WHAT IS BEING ASKED:
Update the material below by changing every "Screen dimensions" to "Screen size", and give it back with everything else left the same.

• • •

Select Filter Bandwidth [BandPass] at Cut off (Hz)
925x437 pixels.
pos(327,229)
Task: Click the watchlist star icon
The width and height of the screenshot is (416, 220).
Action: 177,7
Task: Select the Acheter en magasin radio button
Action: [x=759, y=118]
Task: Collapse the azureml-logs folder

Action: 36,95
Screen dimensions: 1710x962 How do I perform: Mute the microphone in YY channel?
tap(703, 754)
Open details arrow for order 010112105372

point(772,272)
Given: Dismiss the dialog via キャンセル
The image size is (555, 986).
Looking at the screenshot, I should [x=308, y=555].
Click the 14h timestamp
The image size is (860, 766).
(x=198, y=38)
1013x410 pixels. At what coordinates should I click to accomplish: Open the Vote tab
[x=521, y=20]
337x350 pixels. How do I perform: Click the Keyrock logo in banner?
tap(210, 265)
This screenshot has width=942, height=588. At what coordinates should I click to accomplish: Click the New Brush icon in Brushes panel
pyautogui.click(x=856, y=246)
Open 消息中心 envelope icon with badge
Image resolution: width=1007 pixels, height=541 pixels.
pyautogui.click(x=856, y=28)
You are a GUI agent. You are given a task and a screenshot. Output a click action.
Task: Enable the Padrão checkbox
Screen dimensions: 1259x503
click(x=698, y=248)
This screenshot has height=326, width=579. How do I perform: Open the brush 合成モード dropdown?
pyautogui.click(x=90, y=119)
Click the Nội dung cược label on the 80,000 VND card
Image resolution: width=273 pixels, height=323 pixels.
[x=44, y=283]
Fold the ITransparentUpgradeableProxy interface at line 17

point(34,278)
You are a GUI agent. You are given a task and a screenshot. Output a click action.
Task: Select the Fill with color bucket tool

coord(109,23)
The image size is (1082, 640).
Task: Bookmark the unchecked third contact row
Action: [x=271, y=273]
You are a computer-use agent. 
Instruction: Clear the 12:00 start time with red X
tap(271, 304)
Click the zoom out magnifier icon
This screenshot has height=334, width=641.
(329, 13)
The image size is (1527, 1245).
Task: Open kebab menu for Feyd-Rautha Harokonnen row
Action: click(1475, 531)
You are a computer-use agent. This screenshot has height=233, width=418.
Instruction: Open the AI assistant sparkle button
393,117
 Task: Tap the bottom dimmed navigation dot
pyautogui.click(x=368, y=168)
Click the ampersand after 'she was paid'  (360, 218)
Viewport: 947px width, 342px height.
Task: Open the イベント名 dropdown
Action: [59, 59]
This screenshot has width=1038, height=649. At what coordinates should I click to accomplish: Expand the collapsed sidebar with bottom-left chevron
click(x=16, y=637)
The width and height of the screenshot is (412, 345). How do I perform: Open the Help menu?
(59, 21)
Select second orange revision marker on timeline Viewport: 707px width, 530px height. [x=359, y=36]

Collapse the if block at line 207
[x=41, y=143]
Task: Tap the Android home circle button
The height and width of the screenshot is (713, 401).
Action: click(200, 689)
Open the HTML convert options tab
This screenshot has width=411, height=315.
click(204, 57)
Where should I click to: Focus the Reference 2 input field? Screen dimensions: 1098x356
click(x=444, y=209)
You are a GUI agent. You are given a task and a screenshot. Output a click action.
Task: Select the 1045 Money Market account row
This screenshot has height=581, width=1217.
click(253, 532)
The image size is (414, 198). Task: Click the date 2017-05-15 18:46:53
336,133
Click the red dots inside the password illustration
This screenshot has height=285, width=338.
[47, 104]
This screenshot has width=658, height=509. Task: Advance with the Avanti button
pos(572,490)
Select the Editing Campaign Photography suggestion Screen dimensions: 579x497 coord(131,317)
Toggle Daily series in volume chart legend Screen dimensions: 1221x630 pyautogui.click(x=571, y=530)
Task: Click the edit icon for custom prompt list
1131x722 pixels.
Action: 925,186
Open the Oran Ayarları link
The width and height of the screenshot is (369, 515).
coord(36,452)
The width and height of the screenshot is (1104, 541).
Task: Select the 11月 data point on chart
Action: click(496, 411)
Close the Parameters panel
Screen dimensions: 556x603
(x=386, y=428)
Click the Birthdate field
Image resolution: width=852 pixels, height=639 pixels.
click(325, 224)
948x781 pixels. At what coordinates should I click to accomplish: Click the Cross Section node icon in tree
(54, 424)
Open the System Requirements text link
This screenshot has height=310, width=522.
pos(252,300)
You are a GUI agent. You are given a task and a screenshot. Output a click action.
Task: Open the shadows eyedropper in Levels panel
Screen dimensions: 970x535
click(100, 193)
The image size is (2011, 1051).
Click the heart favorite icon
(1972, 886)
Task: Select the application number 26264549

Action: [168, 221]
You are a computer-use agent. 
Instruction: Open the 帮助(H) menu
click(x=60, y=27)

• • •

TASK ANSWER:
Select Filter Bandwidth [BandPass] at Cut off (Hz)
925x437 pixels.
pos(327,229)
Task: Click the watchlist star icon
The width and height of the screenshot is (416, 220).
Action: 177,7
Task: Select the Acheter en magasin radio button
Action: [x=759, y=118]
Task: Collapse the azureml-logs folder

Action: 36,95
Screen size: 1710x962 How do I perform: Mute the microphone in YY channel?
tap(703, 754)
Open details arrow for order 010112105372

point(772,272)
Given: Dismiss the dialog via キャンセル
The image size is (555, 986).
Looking at the screenshot, I should [x=308, y=555].
Click the 14h timestamp
The image size is (860, 766).
(x=198, y=38)
1013x410 pixels. At what coordinates should I click to accomplish: Open the Vote tab
[x=521, y=20]
337x350 pixels. How do I perform: Click the Keyrock logo in banner?
tap(210, 265)
This screenshot has width=942, height=588. At what coordinates should I click to accomplish: Click the New Brush icon in Brushes panel
pyautogui.click(x=856, y=246)
Open 消息中心 envelope icon with badge
Image resolution: width=1007 pixels, height=541 pixels.
pyautogui.click(x=856, y=28)
You are a GUI agent. You are given a task and a screenshot. Output a click action.
Task: Enable the Padrão checkbox
Screen size: 1259x503
click(x=698, y=248)
This screenshot has height=326, width=579. How do I perform: Open the brush 合成モード dropdown?
pyautogui.click(x=90, y=119)
Click the Nội dung cược label on the 80,000 VND card
Image resolution: width=273 pixels, height=323 pixels.
[x=44, y=283]
Fold the ITransparentUpgradeableProxy interface at line 17

point(34,278)
You are a GUI agent. You are given a task and a screenshot. Output a click action.
Task: Select the Fill with color bucket tool

coord(109,23)
The image size is (1082, 640).
Task: Bookmark the unchecked third contact row
Action: [x=271, y=273]
You are a computer-use agent. 
Instruction: Clear the 12:00 start time with red X
tap(271, 304)
Click the zoom out magnifier icon
This screenshot has height=334, width=641.
(329, 13)
The image size is (1527, 1245).
Task: Open kebab menu for Feyd-Rautha Harokonnen row
Action: click(1475, 531)
You are a computer-use agent. This screenshot has height=233, width=418.
Instruction: Open the AI assistant sparkle button
393,117
 Task: Tap the bottom dimmed navigation dot
pyautogui.click(x=368, y=168)
Click the ampersand after 'she was paid'  (360, 218)
Viewport: 947px width, 342px height.
Task: Open the イベント名 dropdown
Action: [59, 59]
This screenshot has width=1038, height=649. At what coordinates should I click to accomplish: Expand the collapsed sidebar with bottom-left chevron
click(x=16, y=637)
The width and height of the screenshot is (412, 345). How do I perform: Open the Help menu?
(59, 21)
Select second orange revision marker on timeline Viewport: 707px width, 530px height. [x=359, y=36]

Collapse the if block at line 207
[x=41, y=143]
Task: Tap the Android home circle button
The height and width of the screenshot is (713, 401).
Action: click(200, 689)
Open the HTML convert options tab
This screenshot has width=411, height=315.
click(204, 57)
Where should I click to: Focus the Reference 2 input field? Screen size: 1098x356
click(x=444, y=209)
You are a GUI agent. You are given a task and a screenshot. Output a click action.
Task: Select the 1045 Money Market account row
This screenshot has height=581, width=1217.
click(253, 532)
The image size is (414, 198). Task: Click the date 2017-05-15 18:46:53
336,133
Click the red dots inside the password illustration
This screenshot has height=285, width=338.
[47, 104]
This screenshot has width=658, height=509. Task: Advance with the Avanti button
pos(572,490)
Select the Editing Campaign Photography suggestion Screen size: 579x497 coord(131,317)
Toggle Daily series in volume chart legend Screen size: 1221x630 pyautogui.click(x=571, y=530)
Task: Click the edit icon for custom prompt list
1131x722 pixels.
Action: 925,186
Open the Oran Ayarları link
The width and height of the screenshot is (369, 515).
coord(36,452)
The width and height of the screenshot is (1104, 541).
Task: Select the 11月 data point on chart
Action: click(496, 411)
Close the Parameters panel
Screen size: 556x603
(x=386, y=428)
Click the Birthdate field
Image resolution: width=852 pixels, height=639 pixels.
click(325, 224)
948x781 pixels. At what coordinates should I click to accomplish: Click the Cross Section node icon in tree
(54, 424)
Open the System Requirements text link
This screenshot has height=310, width=522.
pos(252,300)
You are a GUI agent. You are given a task and a screenshot. Output a click action.
Task: Open the shadows eyedropper in Levels panel
Screen size: 970x535
click(100, 193)
The image size is (2011, 1051).
Click the heart favorite icon
(1972, 886)
Task: Select the application number 26264549

Action: [168, 221]
You are a computer-use agent. 
Instruction: Open the 帮助(H) menu
click(x=60, y=27)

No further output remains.